**DATA TO USE:**
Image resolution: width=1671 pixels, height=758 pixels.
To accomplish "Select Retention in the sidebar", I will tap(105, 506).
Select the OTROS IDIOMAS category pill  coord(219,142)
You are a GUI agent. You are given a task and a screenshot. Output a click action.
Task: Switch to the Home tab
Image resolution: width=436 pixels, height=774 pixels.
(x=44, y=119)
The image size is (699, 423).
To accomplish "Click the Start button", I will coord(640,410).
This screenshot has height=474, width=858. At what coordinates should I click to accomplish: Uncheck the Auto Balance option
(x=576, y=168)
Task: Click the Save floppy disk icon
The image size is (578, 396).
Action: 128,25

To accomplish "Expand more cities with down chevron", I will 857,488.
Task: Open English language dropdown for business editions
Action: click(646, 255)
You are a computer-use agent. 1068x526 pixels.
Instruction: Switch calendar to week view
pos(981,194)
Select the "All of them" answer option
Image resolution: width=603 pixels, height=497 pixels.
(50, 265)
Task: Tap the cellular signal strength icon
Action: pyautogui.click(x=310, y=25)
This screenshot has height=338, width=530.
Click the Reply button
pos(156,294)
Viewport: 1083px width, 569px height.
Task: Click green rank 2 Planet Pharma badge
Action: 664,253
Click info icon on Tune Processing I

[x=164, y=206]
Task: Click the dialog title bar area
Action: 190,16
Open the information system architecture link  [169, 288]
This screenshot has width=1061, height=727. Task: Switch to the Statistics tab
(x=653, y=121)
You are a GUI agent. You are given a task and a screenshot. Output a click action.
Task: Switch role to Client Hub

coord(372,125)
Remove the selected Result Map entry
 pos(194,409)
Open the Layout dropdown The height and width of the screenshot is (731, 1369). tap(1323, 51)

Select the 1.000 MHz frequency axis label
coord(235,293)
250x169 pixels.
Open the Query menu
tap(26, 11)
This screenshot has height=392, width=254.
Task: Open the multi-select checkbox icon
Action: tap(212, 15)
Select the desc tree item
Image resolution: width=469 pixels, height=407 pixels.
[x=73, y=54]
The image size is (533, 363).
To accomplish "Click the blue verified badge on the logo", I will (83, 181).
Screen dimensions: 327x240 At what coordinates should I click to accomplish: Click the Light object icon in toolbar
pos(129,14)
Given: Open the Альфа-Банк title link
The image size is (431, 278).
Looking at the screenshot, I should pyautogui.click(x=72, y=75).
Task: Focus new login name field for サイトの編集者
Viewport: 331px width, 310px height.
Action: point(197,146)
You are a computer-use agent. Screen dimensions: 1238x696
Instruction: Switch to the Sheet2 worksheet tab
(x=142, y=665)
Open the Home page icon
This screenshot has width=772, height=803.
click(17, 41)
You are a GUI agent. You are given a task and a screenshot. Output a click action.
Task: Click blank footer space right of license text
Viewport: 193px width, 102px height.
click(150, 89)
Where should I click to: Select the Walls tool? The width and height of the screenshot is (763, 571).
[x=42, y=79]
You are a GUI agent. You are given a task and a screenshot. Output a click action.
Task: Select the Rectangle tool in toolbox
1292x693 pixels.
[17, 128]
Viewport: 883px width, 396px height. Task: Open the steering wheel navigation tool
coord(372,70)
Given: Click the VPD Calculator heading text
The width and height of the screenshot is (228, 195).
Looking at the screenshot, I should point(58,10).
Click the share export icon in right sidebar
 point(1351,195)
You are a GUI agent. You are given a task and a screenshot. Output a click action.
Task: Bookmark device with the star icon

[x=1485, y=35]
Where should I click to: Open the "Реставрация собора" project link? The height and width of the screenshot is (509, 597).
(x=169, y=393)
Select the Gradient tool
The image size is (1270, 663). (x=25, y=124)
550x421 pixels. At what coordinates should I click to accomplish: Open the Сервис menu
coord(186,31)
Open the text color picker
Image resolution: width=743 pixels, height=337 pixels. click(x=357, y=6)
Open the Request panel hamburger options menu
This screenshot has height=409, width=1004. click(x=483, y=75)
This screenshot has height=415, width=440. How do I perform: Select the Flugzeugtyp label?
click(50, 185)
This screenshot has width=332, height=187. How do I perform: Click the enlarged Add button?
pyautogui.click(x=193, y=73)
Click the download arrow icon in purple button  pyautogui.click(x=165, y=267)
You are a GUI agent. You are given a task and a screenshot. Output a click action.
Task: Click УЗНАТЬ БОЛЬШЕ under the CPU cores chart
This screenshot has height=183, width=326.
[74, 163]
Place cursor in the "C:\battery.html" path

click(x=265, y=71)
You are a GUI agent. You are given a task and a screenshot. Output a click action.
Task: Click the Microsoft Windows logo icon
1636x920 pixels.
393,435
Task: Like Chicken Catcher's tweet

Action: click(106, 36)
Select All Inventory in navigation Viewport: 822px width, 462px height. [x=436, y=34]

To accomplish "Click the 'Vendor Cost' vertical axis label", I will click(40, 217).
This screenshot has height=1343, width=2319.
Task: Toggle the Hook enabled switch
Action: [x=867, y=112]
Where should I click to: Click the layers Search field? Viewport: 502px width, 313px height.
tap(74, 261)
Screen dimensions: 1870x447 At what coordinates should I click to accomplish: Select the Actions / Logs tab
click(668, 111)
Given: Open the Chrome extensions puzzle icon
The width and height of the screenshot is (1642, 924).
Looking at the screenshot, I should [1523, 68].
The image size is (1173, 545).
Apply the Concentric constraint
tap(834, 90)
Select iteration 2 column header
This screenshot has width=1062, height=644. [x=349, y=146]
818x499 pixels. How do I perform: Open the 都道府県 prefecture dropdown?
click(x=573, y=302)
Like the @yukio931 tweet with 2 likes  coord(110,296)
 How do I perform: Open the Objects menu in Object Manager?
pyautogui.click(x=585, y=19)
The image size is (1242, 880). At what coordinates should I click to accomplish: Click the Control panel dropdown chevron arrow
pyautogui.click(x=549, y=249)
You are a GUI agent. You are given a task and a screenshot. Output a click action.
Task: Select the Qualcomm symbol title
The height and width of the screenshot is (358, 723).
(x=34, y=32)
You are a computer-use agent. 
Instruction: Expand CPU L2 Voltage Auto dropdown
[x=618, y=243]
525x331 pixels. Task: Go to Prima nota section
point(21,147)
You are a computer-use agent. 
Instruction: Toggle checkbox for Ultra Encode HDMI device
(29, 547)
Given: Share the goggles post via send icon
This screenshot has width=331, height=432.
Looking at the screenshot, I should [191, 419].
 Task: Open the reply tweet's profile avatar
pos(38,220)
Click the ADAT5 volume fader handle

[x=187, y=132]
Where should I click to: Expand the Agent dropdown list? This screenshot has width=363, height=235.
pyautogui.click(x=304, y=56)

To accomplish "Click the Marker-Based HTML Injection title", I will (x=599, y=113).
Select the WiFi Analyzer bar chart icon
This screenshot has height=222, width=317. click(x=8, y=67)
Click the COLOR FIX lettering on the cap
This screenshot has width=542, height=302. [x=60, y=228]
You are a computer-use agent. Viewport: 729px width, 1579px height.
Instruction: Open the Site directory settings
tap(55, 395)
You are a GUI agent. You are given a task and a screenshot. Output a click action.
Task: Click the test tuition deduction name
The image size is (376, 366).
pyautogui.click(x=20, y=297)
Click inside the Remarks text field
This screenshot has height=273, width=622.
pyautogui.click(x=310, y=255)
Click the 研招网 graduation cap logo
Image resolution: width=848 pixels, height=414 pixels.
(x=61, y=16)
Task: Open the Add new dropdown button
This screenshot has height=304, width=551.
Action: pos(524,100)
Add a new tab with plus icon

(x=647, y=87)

**YOUR INSTRUCTIONS:** Render the stretch from the start of the records through the line containing "I will coord(640,410)." as a Markdown table with two columns, Index and Entry, numbering each line and omitting blank lines.

**FULL OUTPUT:**
| Index | Entry |
|---|---|
| 1 | Image resolution: width=1671 pixels, height=758 pixels. |
| 2 | To accomplish "Select Retention in the sidebar", I will tap(105, 506). |
| 3 | Select the OTROS IDIOMAS category pill  coord(219,142) |
| 4 | You are a GUI agent. You are given a task and a screenshot. Output a click action. |
| 5 | Task: Switch to the Home tab |
| 6 | Image resolution: width=436 pixels, height=774 pixels. |
| 7 | (x=44, y=119) |
| 8 | The image size is (699, 423). |
| 9 | To accomplish "Click the Start button", I will coord(640,410). |